Saved data entries:
---------------
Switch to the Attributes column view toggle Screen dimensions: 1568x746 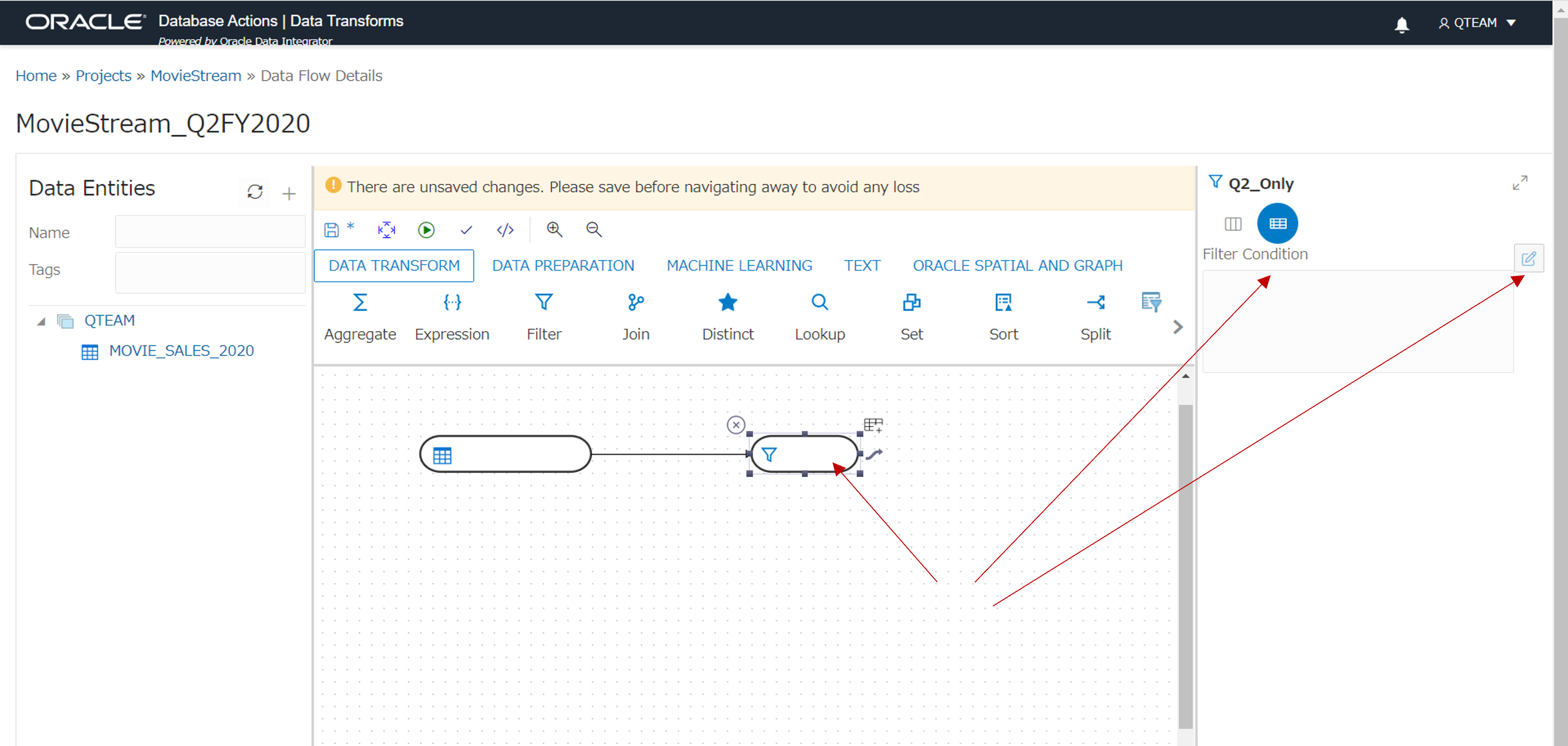[1233, 224]
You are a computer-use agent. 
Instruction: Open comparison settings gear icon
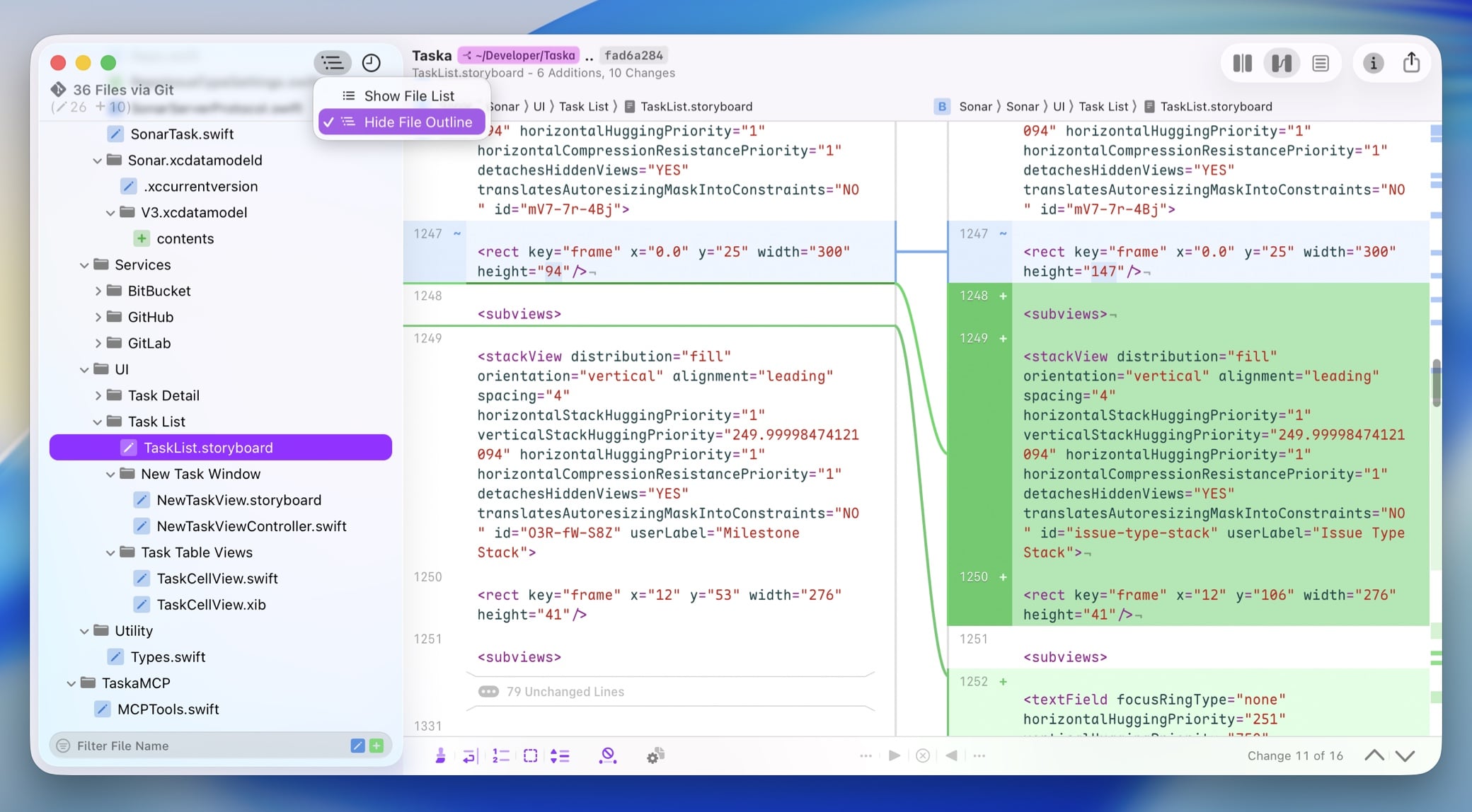655,756
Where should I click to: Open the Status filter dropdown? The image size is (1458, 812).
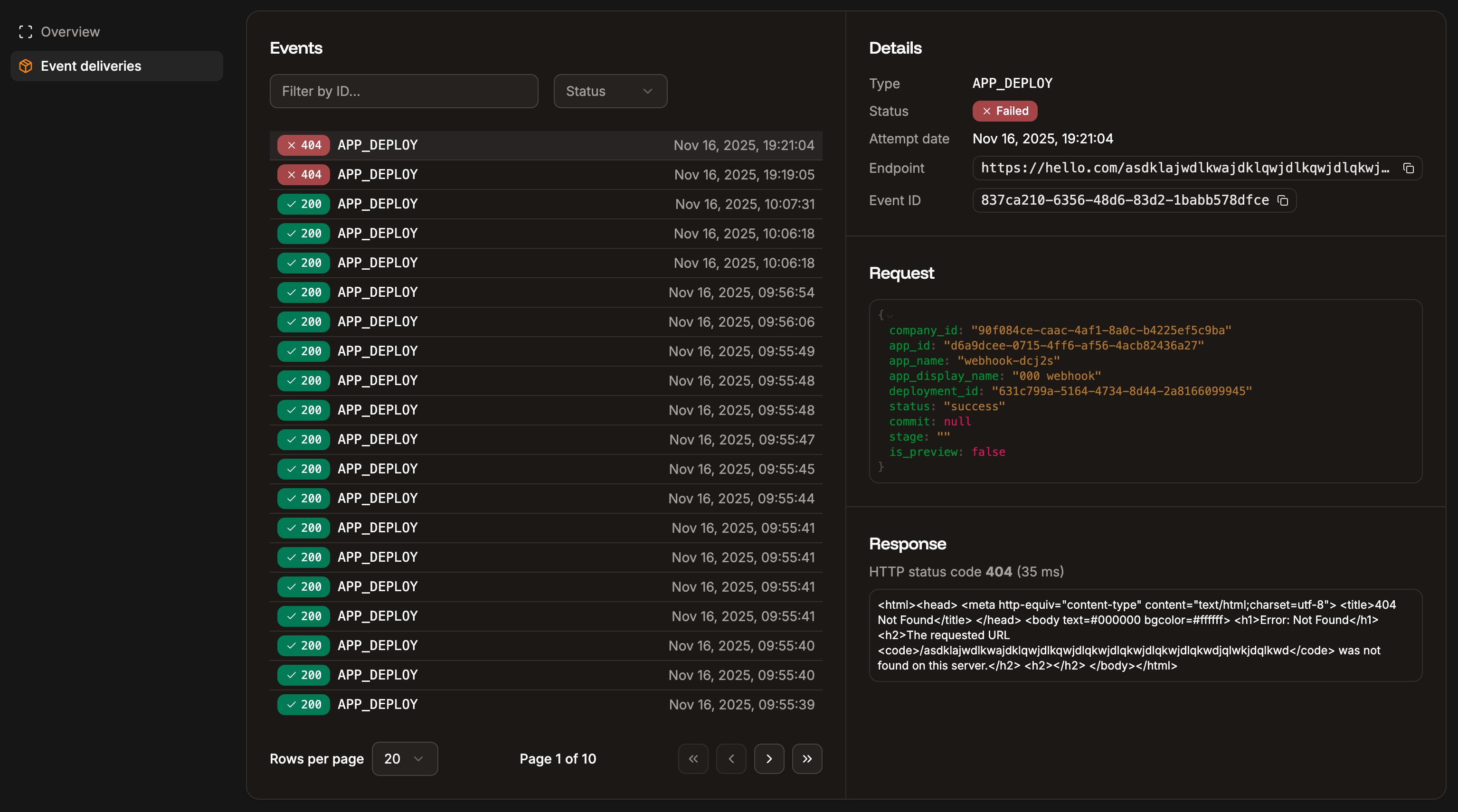click(610, 91)
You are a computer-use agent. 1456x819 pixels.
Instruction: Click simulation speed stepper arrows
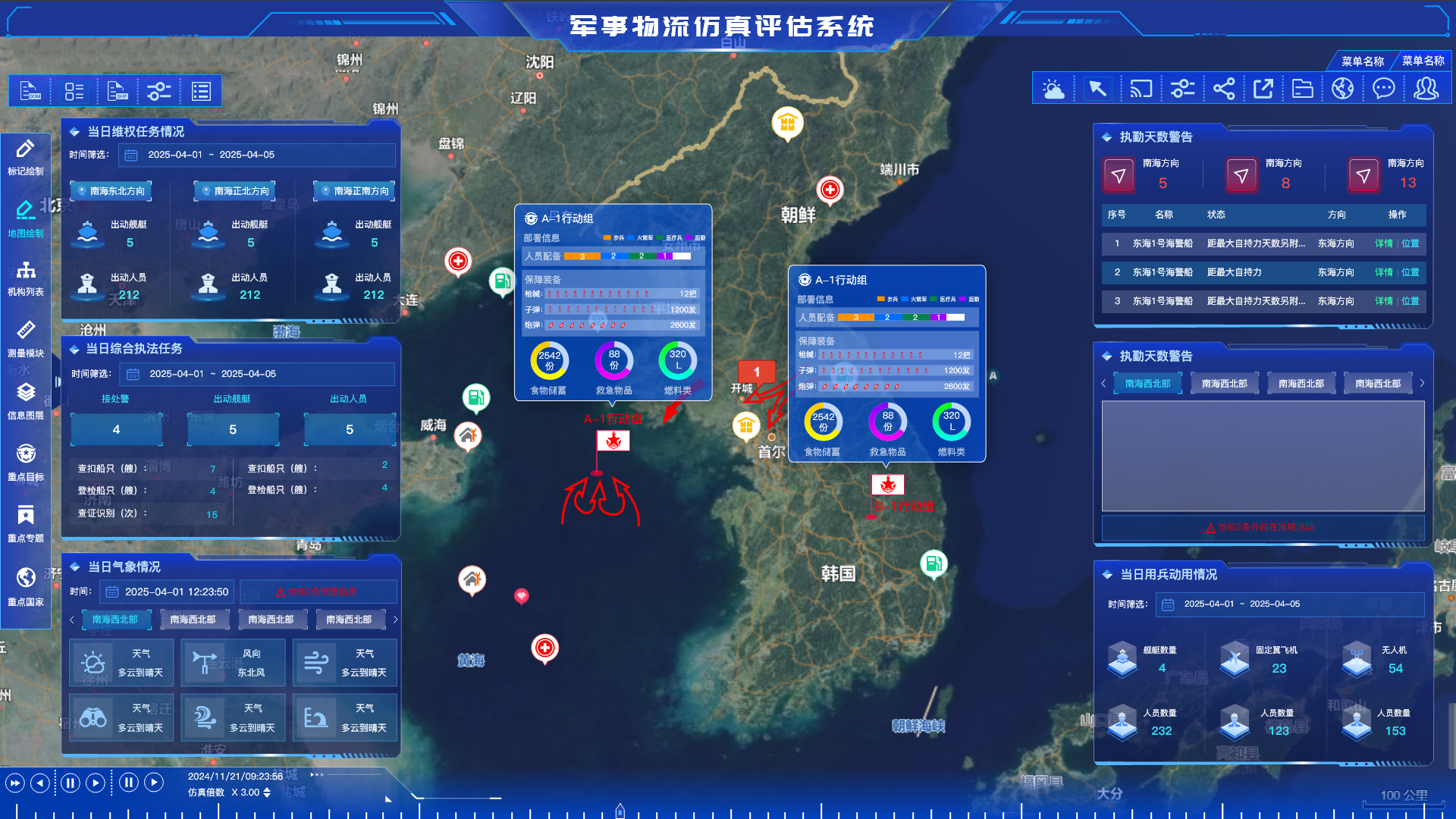267,792
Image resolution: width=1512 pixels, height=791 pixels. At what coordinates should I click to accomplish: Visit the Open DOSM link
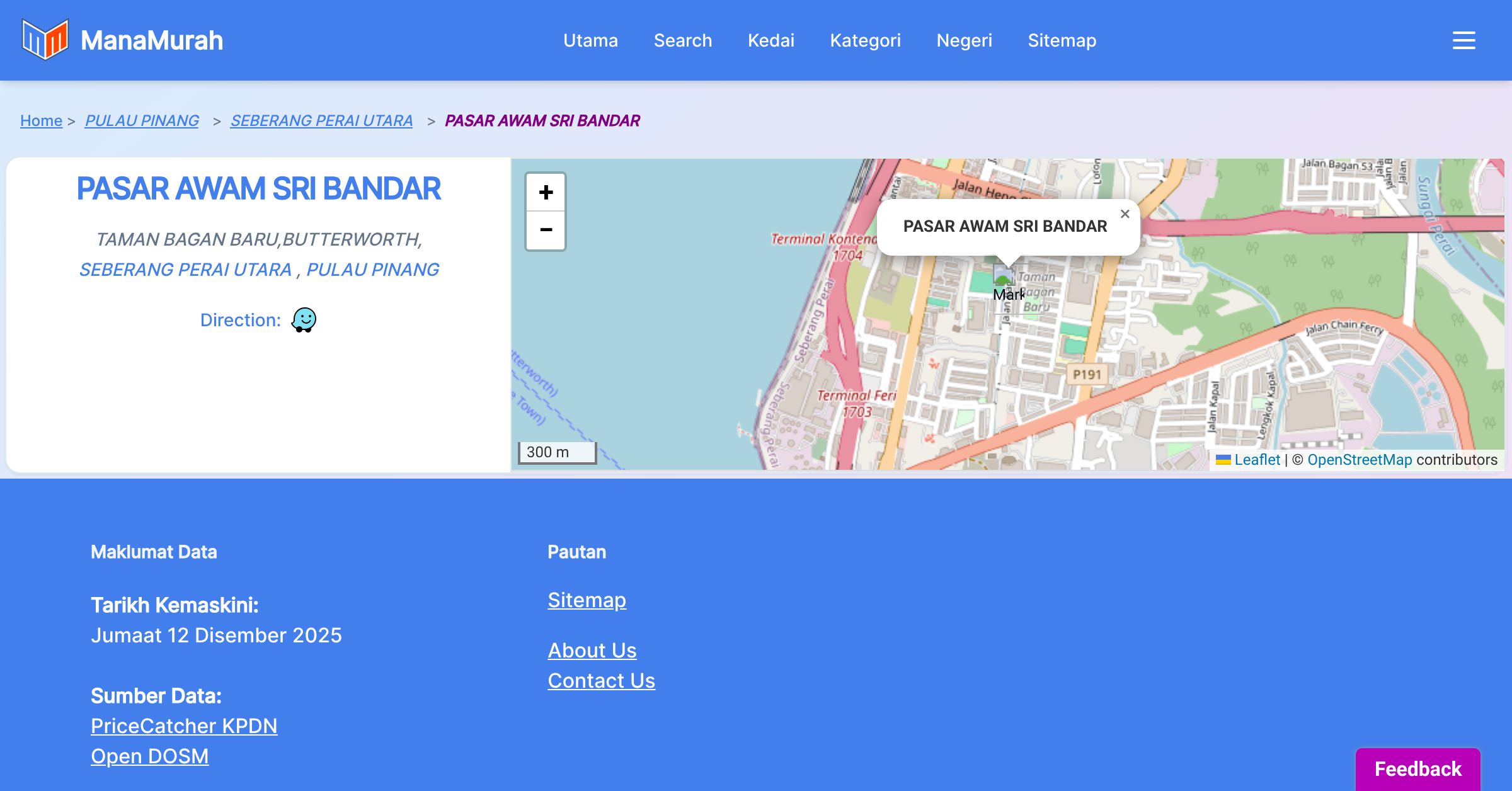pos(149,756)
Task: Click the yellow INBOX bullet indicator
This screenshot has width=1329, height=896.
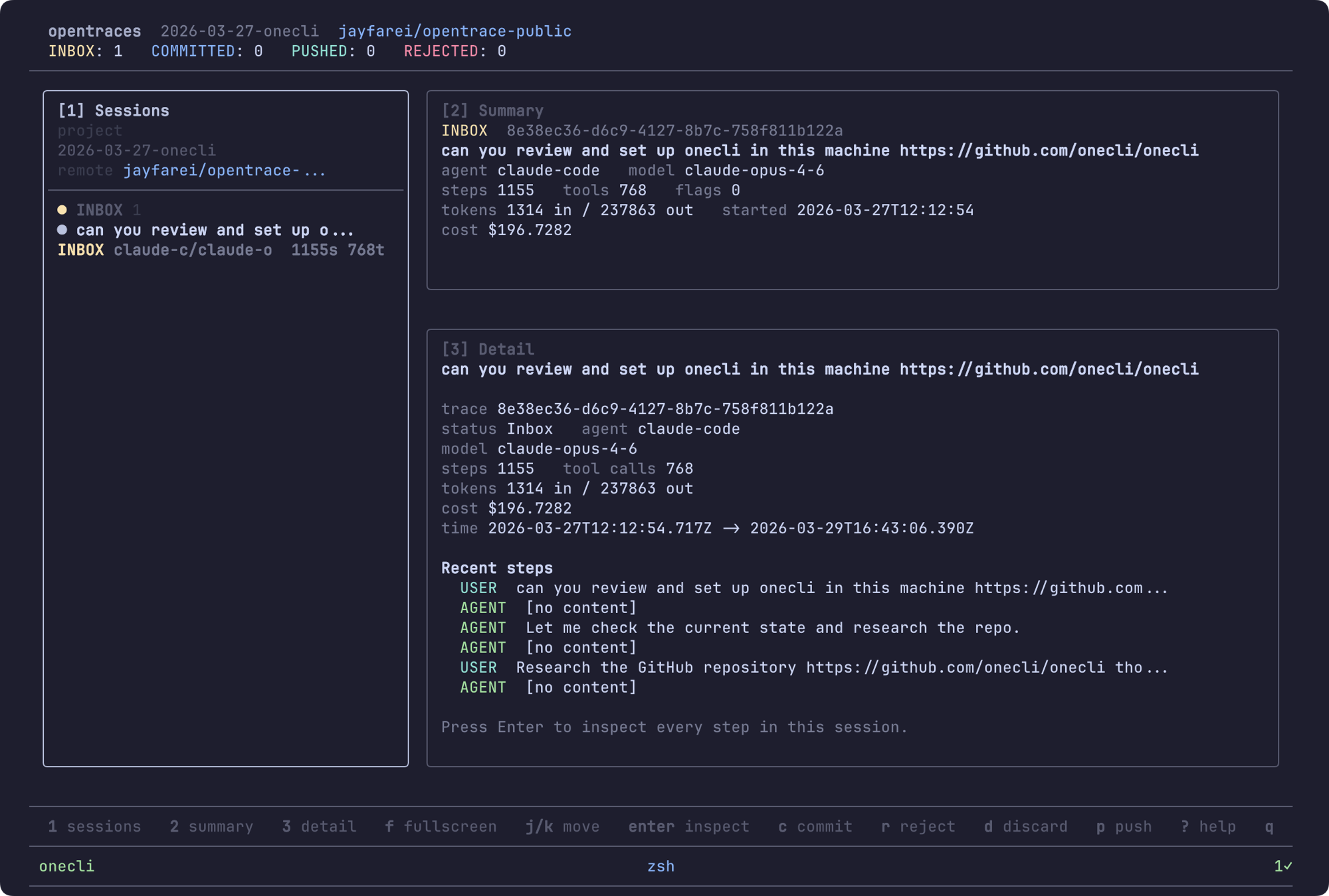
---------------
Could you transcribe exactly the lines from the one with "Task: Click the yellow INBOX bullet indicator" through the end of the data, both ends included, and nothing else, skipping the pictures?

ANSWER SPACE
Task: Click the yellow INBOX bullet indicator
This screenshot has width=1329, height=896.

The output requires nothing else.